### Excerpt to read

BEGIN

Reader Request Week 2012 #1: Snark and Insult
Posted on March 19, 2012 Posted by John Scalzi 25 Comments
Let’s go ahead and get Reader Request Week started, shall we? To begin, this question from SMQ:
You have a well-earned reputation for snark and the art of the thought-out-but-blistering retort, but unlike many you usually seem to avoid crossing the line too far into personal attacks (and are even quick to mallet those who do so in comment threads). Where do you see the line between snark and ad hominem? Is it a sharp line or a fuzzy one? Other than raw talent, how do you personally maintain that balance?
First, to be pedantic, an ad hominem argument is different than a personal attack. Here’s a personal attack: “You’re a worm.” Here’s an ad hominem argument: “You’re a worm, therefore your opinion on the Republican primaries is worthless.” You may or may not be a worm of a person, but it does not follow that because you’re a worm, your opinion on the GOP primaries is invalid; it may be that you’re extraordinarily versed on the Republican candidates, their positions and their relative strengths in each primary, and that, independently, you have worm-like personal qualities that mean you’re not worth spending time with on a regular basis. It’s also the case that not every ad hominem argument is a poor one, to wit: “You’re appallingly ignorant, therefore your opinion on the Republican primaries is worthless.” If one is indeed appallingly ignorant, particularly on political matters, it may put one in a poor position to have a worthwhile opinion on the GOP primaries. That said, most people don’t employ ad hominem arguments in this fashion.
Pedantry aside, I think what’s being asked here is how do I keep a written piece involving a person from crossing over from legitimate criticism to simple (and mere) insult. I don’t have an actual checklist for these things, but when I’m writing an entry, here are some of the things I think about.
1. Public or private figure: I’m more likely to be more free with my snark if the person at whom it is aimed is a public figure — a politician, celebrity, writer, etc — than I am if it’s just some person. This is partly years of working as a professional journalist inculcating the practical aspects of New York Times v. Sullivan into my brain, and partly a recognition that I natively have tens of thousands of daily readers and can on occasion, with the right topic, produce an exponentially larger number of readers through links, reposting, and media coverage, thus making it easy for me to really mess up someone’s day. So I do choose my targets.
For example, when Kirk Cameron shows up on Piers Morgan’s talk show and expounds on his views regarding homosexuality, he’s doing so in his capacity as a public figure: he was on the show promoting his latest work, he’s a person who actively courts the public eye to express his religious and social views and the show is broadcast to a national audience. An example of the opposite end of things: A teenage girl writing in her blog criticizing something I wrote, which I felt could use a response. This was a private individual expressing her view on a blog which while ostensibly public was not at all well-trafficked and for which there was no expectation that the opinion would circulate beyond her own personal circle of friends and readers.
Do I treat both equally? Of course not. Kirk Cameron is an adult and a public figure and however much he whines about how it’s unfair that people are mean to him, is eminently capable of handling criticism of any sort. The teenage girl was not courting the public with her commentary, and would likely have been embarrassed by an influx of visitors to her site wanting to engage her on the topic. So Kirk Cameron I feel fine unloading on; the girl I was careful not to, up to and including not linking to her site (or quoting her directly, which would have made it easy for the ambitious to find her).

END

(Entries on target coordinates)
BEGIN

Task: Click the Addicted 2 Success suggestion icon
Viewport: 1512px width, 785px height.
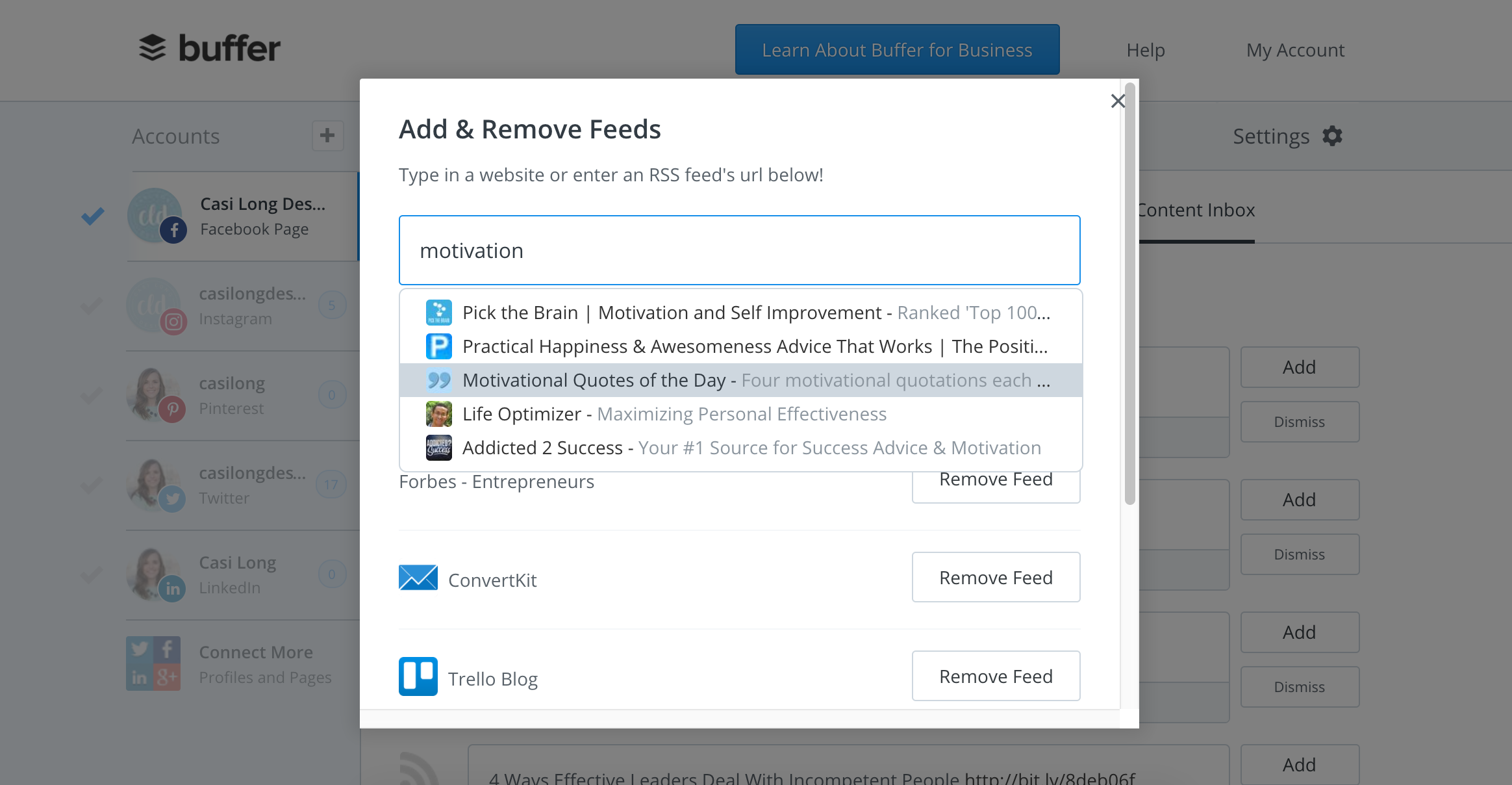Action: click(438, 448)
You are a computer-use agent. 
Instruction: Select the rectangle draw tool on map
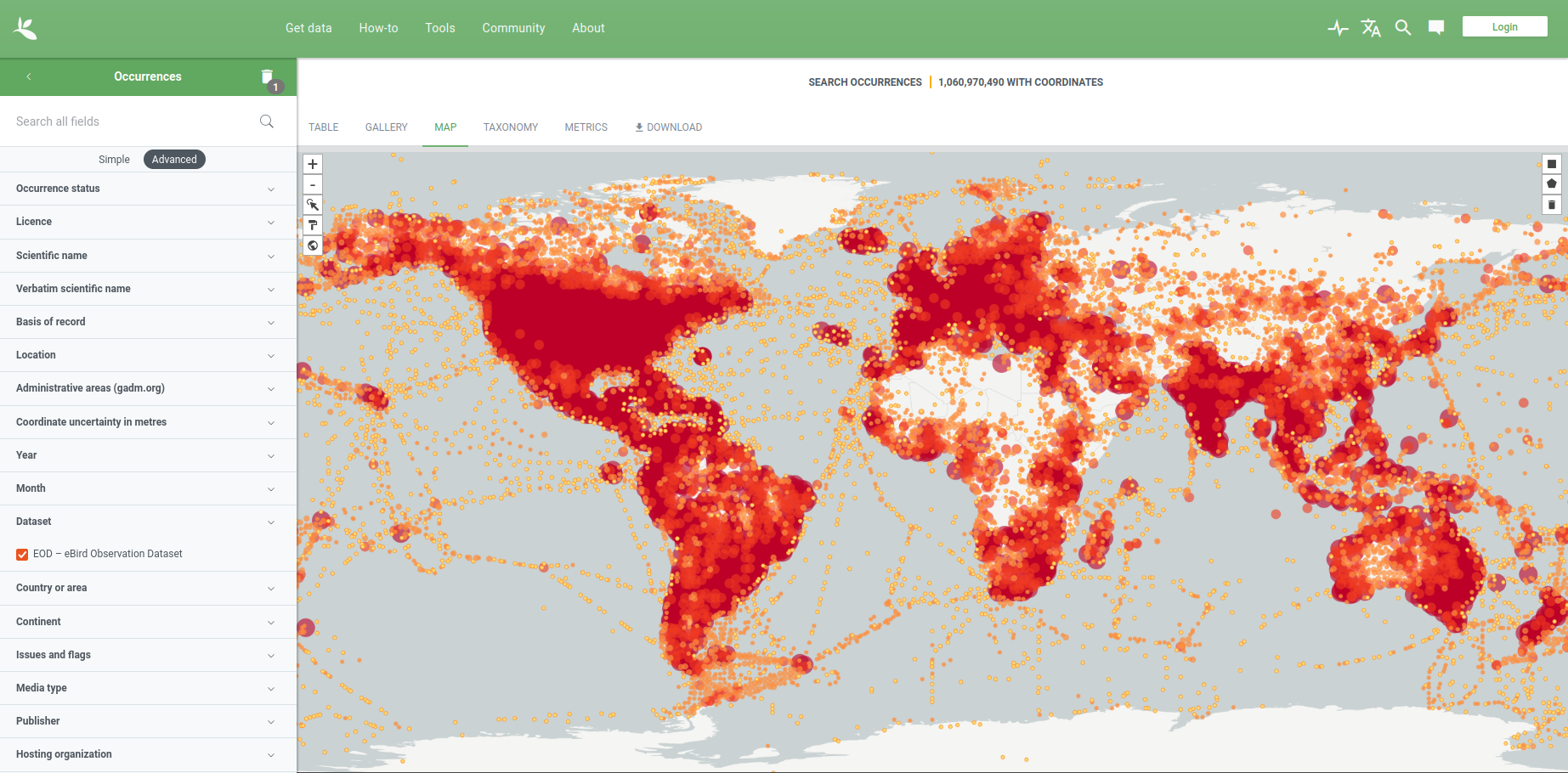[x=1551, y=164]
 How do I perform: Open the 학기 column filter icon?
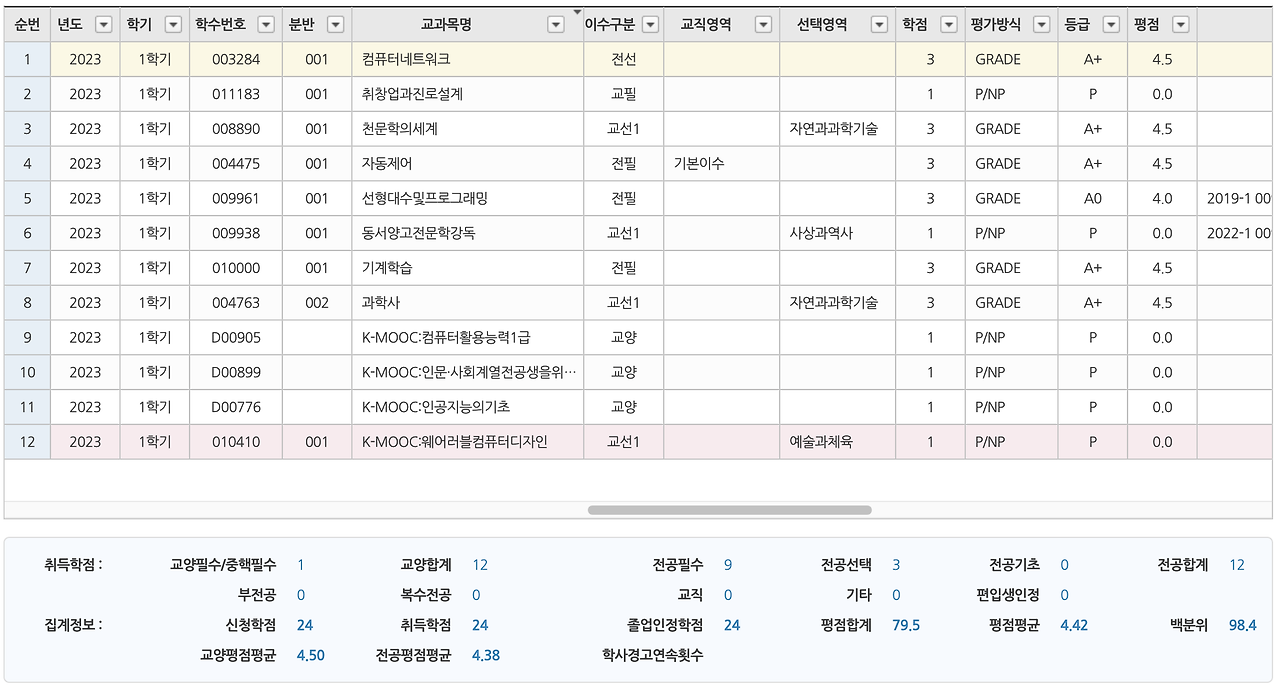[174, 24]
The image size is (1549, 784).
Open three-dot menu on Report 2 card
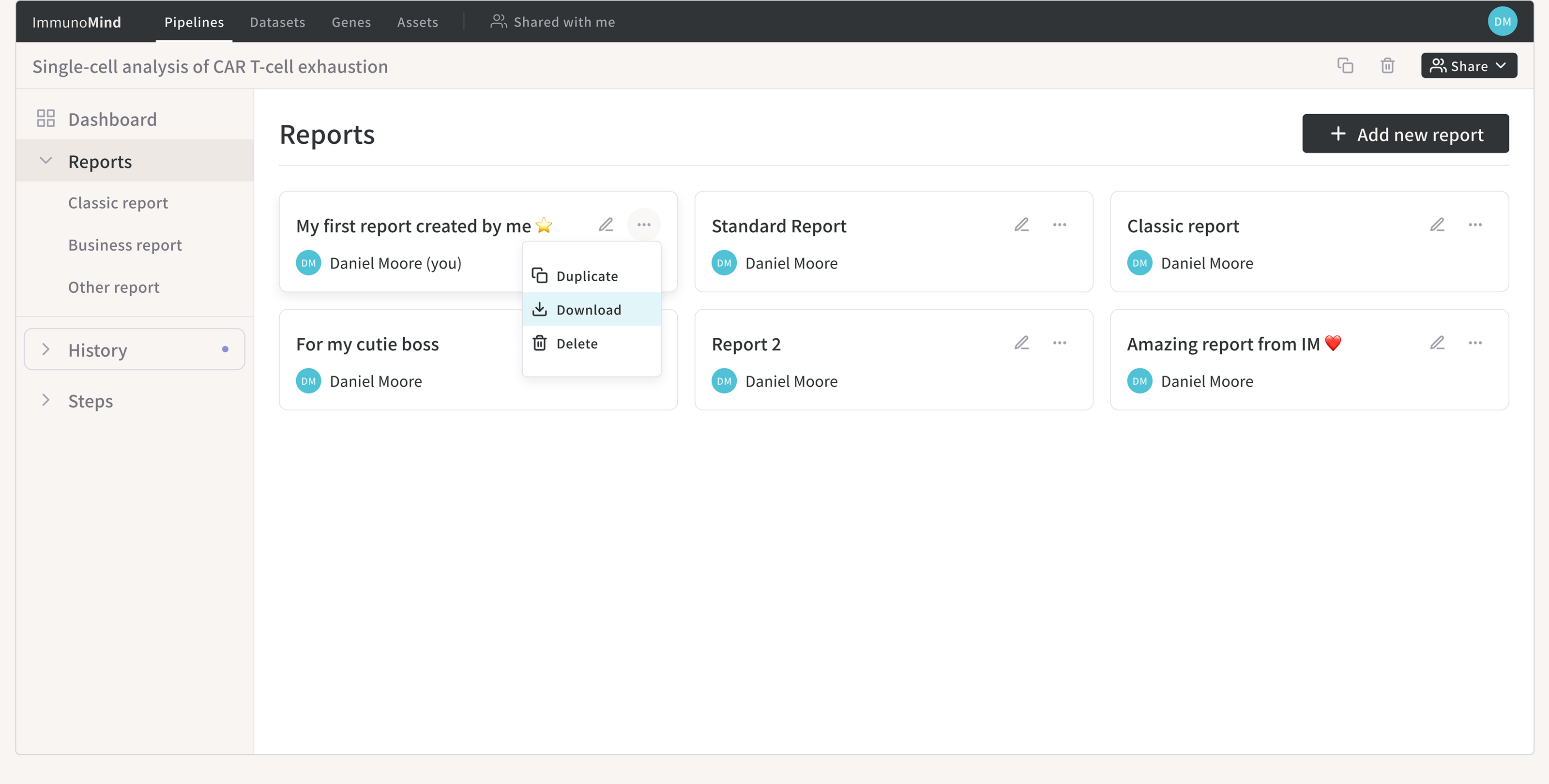1059,343
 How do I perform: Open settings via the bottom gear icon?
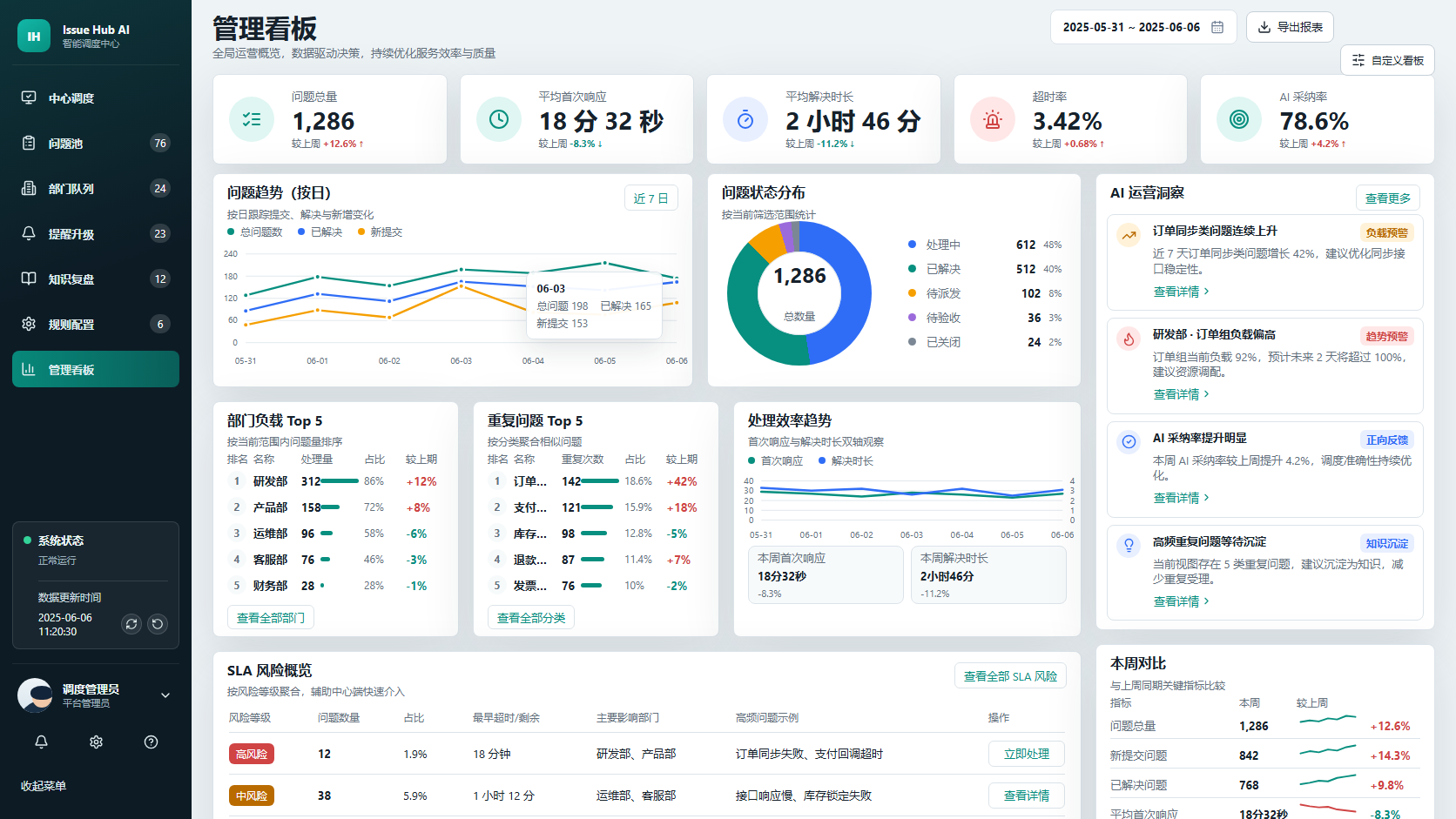[96, 742]
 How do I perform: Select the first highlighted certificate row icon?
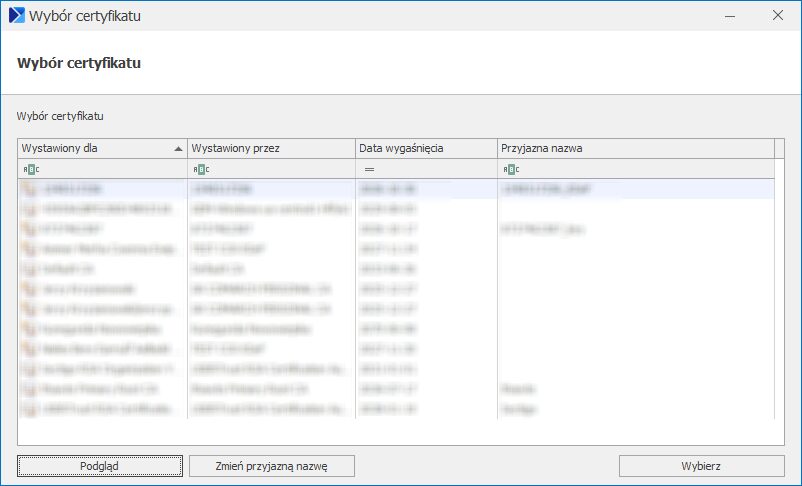pyautogui.click(x=30, y=189)
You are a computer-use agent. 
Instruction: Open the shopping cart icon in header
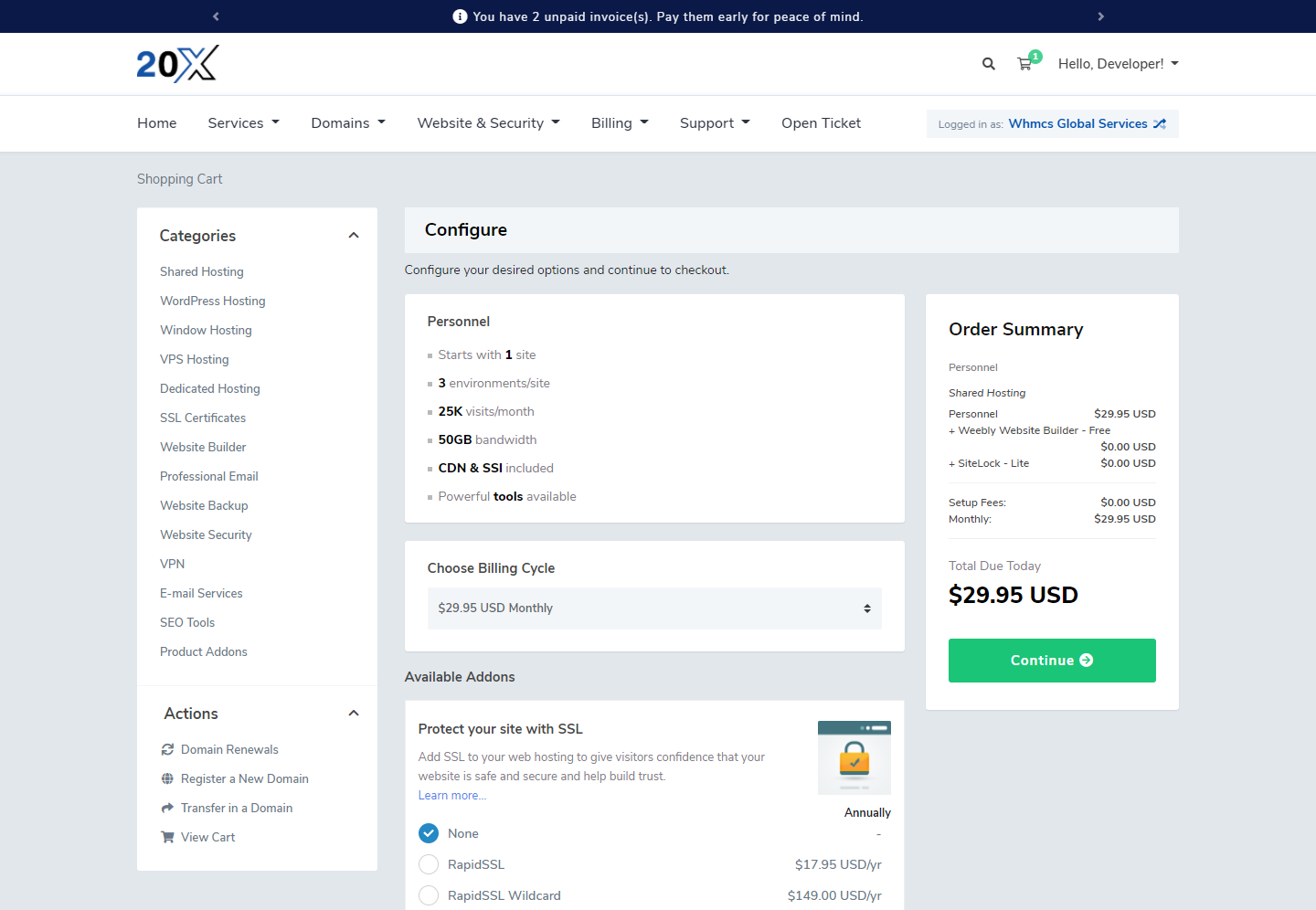pos(1025,64)
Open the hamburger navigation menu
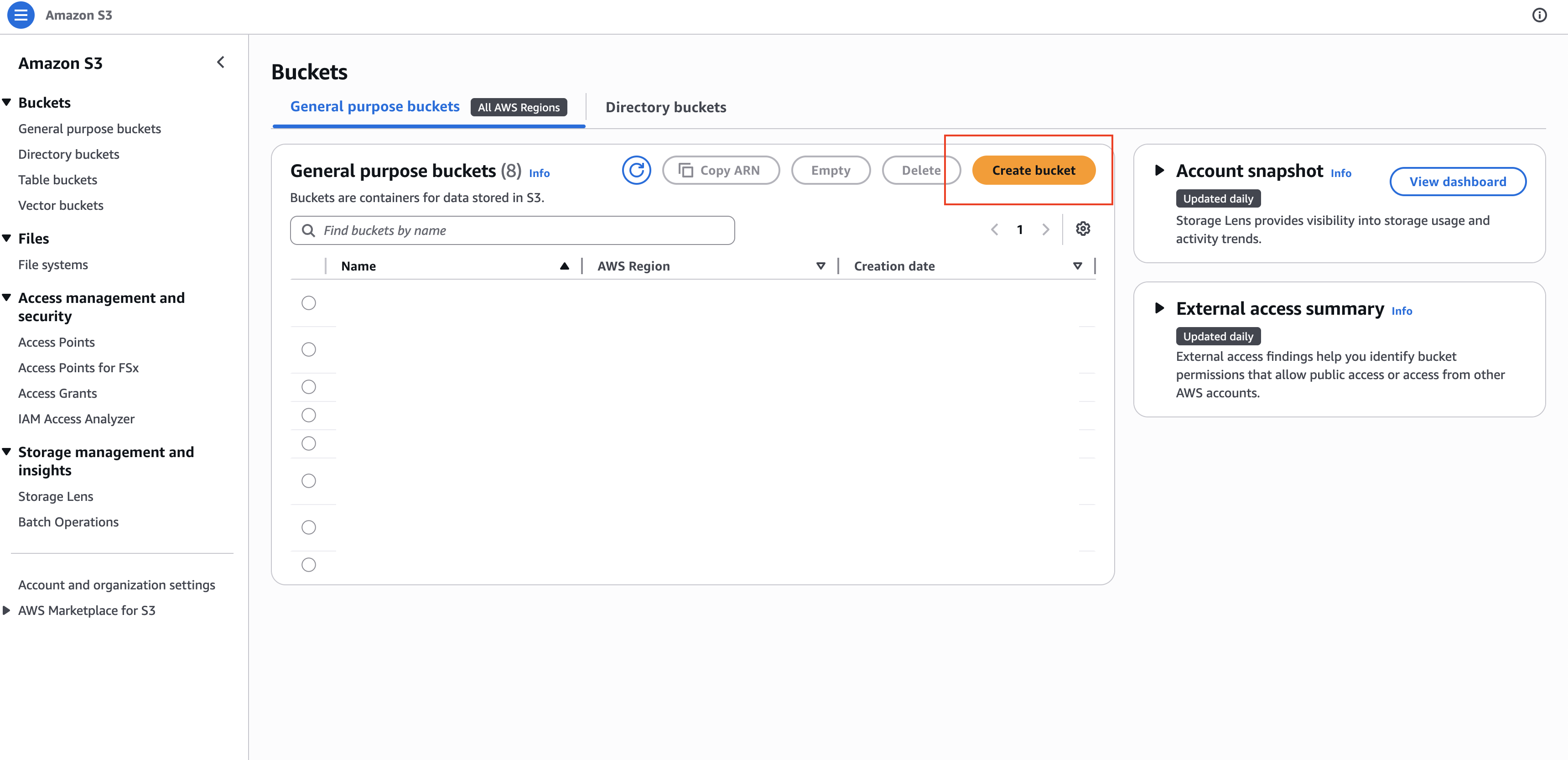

END

### Complete the following
**1)** Please list every example statement that the post on snark and insult puts in quotation marks.
**2)** Duplicate the passage of the post on snark and insult from "Do I treat both" up to and including "to find her).".

### Answers per task
**1)**
- "You're a worm."
- "You're a worm, therefore your opinion on the Republican primaries is worthless."
- "You're appallingly ignorant, therefore your opinion on the Republican primaries is worthless."

**2)**
Do I treat both equally? Of course not. Kirk Cameron is an adult and a public figure and however much he whines about how it’s unfair that people are mean to him, is eminently capable of handling criticism of any sort. The teenage girl was not courting the public with her commentary, and would likely have been embarrassed by an influx of visitors to her site wanting to engage her on the topic. So Kirk Cameron I feel fine unloading on; the girl I was careful not to, up to and including not linking to her site (or quoting her directly, which would have made it easy for the ambitious to find her).